Assignment
Nothing but the lines from the one with "Screen dimensions: 980x493" through the end of the data should be set down, each exactly as written, and no picture should be included.

Data for this exercise
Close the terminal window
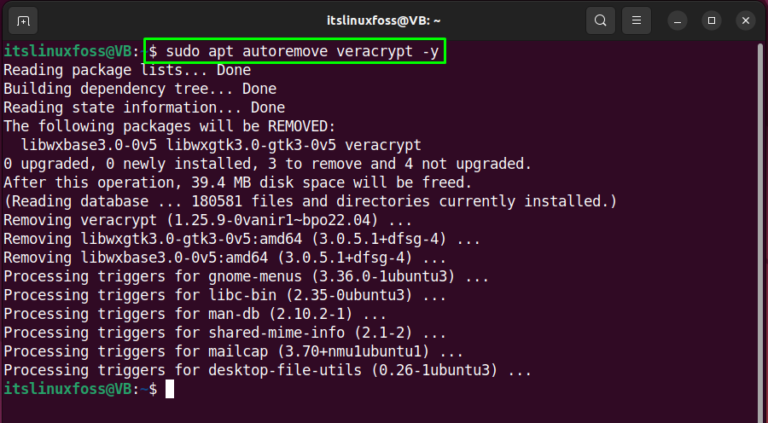Screen dimensions: 768x423 (x=745, y=21)
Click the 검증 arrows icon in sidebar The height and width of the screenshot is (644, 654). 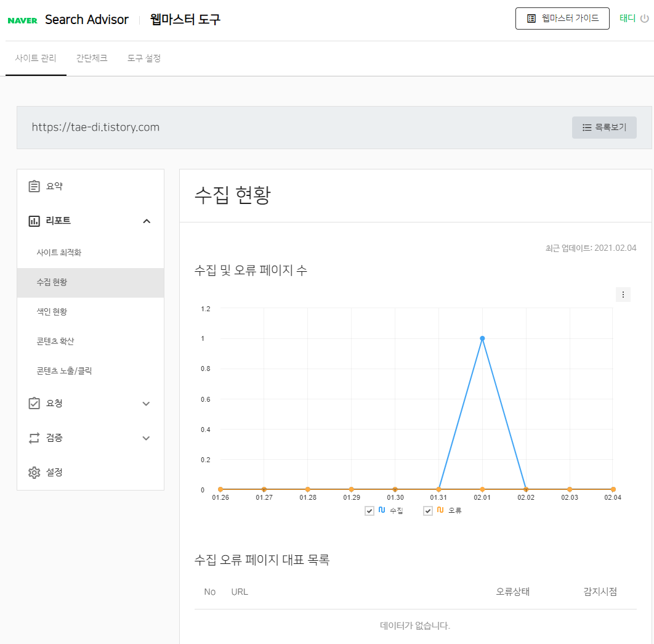click(x=34, y=438)
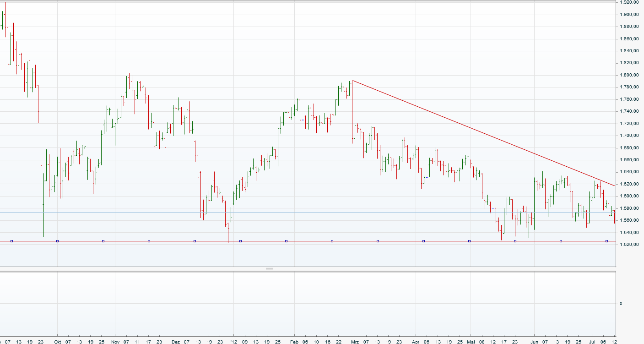Click the 'Nov' label on the date axis
Image resolution: width=644 pixels, height=344 pixels.
click(115, 342)
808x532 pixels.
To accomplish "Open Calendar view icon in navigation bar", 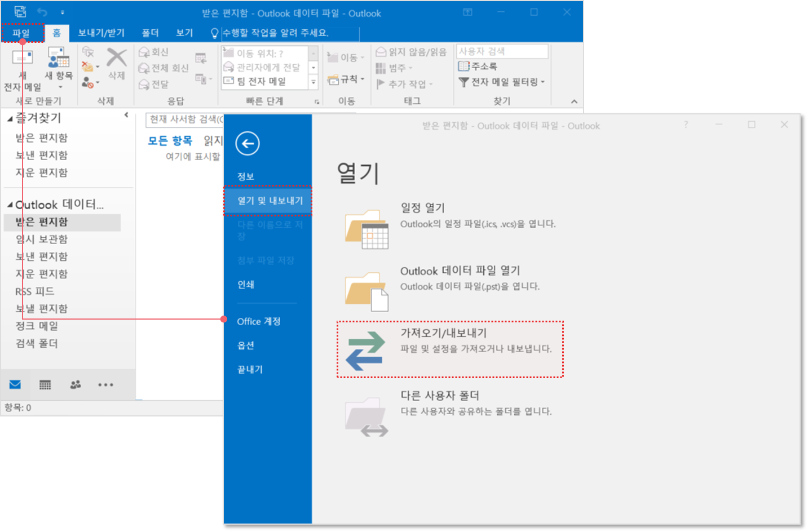I will 45,385.
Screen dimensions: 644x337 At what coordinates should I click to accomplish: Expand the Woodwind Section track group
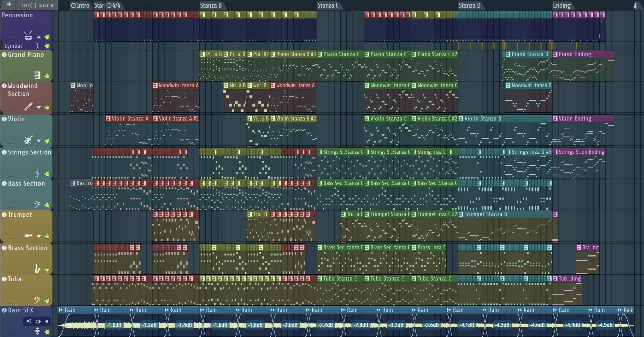[x=39, y=108]
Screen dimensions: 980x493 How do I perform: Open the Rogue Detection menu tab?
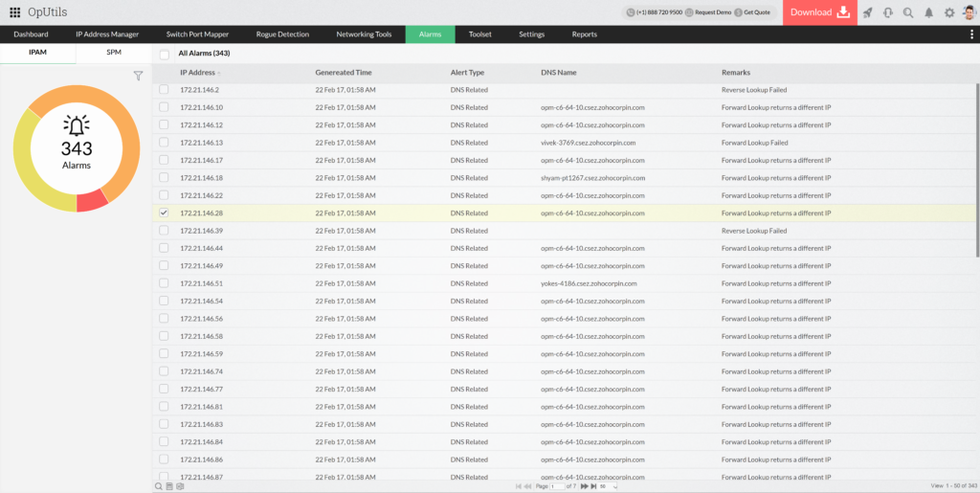(282, 34)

Expected answer
Screen dimensions: 980x493 How do I perform: Open the Rogue Detection menu tab?
(282, 34)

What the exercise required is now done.